### Work instructions:
Starting at the first line of the material below and stopping after the line that includes "Dự thảo án lệ 14/2020/DTAL", write the lines out again exactly. Drop any pictures.

*** Data records

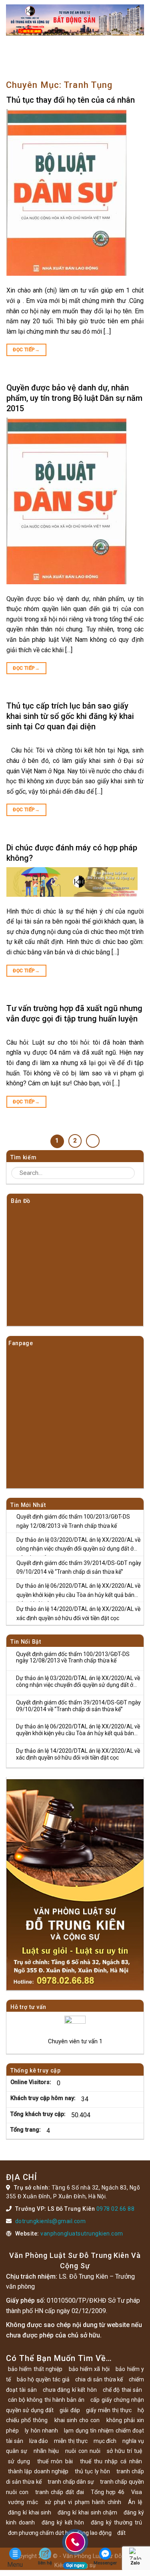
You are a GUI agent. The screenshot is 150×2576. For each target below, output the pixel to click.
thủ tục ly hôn (92, 2471)
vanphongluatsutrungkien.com (81, 2233)
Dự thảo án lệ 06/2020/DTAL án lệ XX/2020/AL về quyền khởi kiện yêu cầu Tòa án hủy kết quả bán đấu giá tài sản (78, 1592)
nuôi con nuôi (82, 2451)
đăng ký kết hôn (63, 2522)
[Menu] (11, 54)
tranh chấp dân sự (71, 2481)
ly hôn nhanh (41, 2430)
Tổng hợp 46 (108, 2492)
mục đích (105, 2441)
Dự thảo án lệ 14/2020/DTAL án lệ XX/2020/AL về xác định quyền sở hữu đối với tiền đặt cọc (78, 1613)
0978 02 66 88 (115, 2209)
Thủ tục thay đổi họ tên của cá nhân (70, 100)
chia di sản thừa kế (99, 2379)
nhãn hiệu (46, 2451)
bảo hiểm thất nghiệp (35, 2369)
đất (121, 2533)
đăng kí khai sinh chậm (87, 2512)
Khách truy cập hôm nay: (43, 2098)
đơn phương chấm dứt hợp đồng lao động (60, 2533)
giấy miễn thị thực (109, 2410)
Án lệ (135, 2502)
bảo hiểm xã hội (89, 2369)
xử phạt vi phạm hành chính (83, 2502)
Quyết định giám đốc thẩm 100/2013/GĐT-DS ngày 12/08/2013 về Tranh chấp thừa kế (73, 1521)
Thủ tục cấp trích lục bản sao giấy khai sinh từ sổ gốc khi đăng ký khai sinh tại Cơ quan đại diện (70, 716)
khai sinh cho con (77, 2420)
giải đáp (70, 2410)
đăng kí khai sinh (29, 2512)
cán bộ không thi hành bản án (46, 2400)
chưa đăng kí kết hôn (69, 2390)
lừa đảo (38, 2441)
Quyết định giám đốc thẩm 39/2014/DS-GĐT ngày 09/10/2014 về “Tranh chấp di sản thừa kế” (78, 1567)
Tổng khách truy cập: (38, 2114)
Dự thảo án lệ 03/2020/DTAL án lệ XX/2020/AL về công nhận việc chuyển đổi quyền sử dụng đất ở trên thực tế (78, 1546)
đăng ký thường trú (116, 2522)
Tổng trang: (26, 2129)
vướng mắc (23, 2502)
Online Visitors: (31, 2082)
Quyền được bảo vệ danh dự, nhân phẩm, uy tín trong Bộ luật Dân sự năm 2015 (74, 398)
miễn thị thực (71, 2441)
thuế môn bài (55, 2461)
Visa (136, 2492)
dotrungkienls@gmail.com (50, 2221)
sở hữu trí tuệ (124, 2451)
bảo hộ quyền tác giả (43, 2379)
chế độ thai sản (122, 2390)
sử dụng (19, 2461)
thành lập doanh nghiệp (38, 2471)
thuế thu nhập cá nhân (111, 2461)
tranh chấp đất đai (59, 2492)
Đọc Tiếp (26, 349)
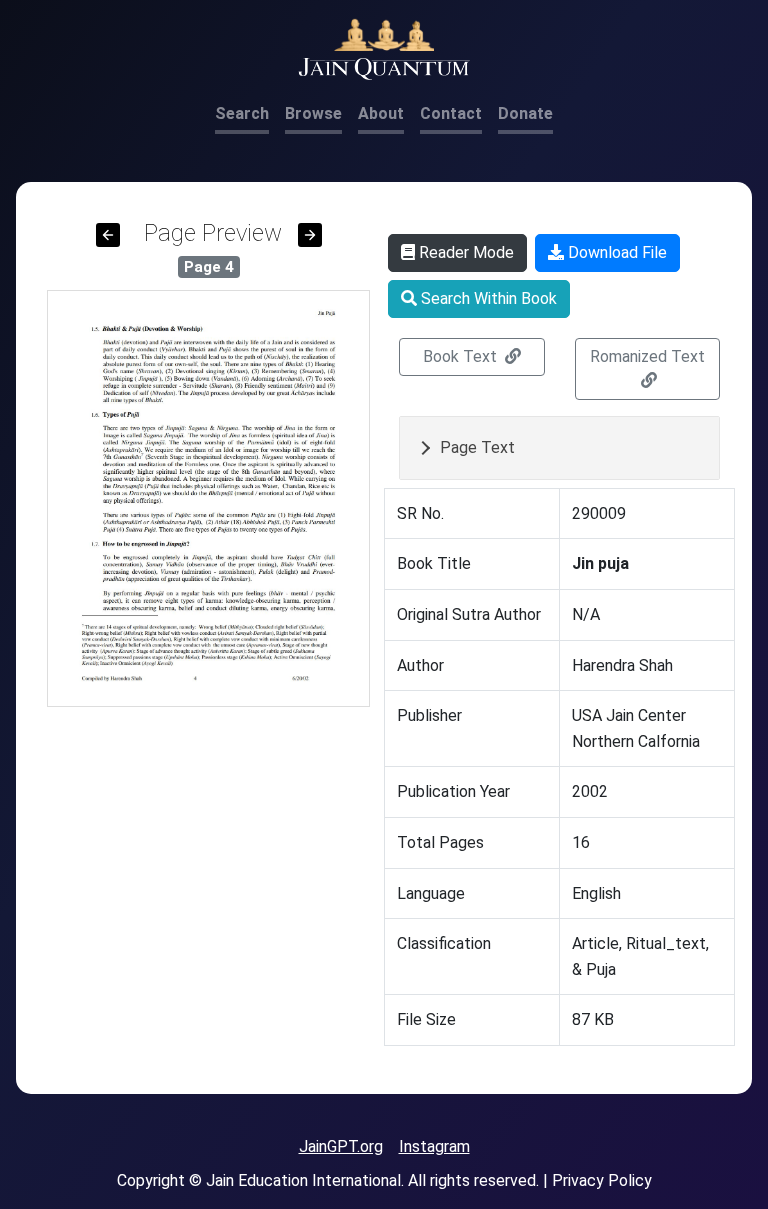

******

### Result of the exercise:
You are a GUI agent. The screenshot is 150×2576. For each target below, output the pixel to click.
thủ tục ly hôn (92, 2471)
vanphongluatsutrungkien.com (81, 2233)
Dự thảo án lệ 06/2020/DTAL án lệ XX/2020/AL về quyền khởi kiện yêu cầu Tòa án hủy kết quả bán đấu giá tài sản (78, 1592)
nuôi con nuôi (82, 2451)
đăng ký kết hôn (63, 2522)
[Menu] (11, 54)
tranh chấp dân sự (71, 2481)
ly hôn nhanh (41, 2430)
Tổng hợp 46 (108, 2492)
mục đích (105, 2441)
Dự thảo án lệ 14/2020/DTAL án lệ XX/2020/AL về xác định quyền sở hữu đối với tiền đặt cọc (78, 1613)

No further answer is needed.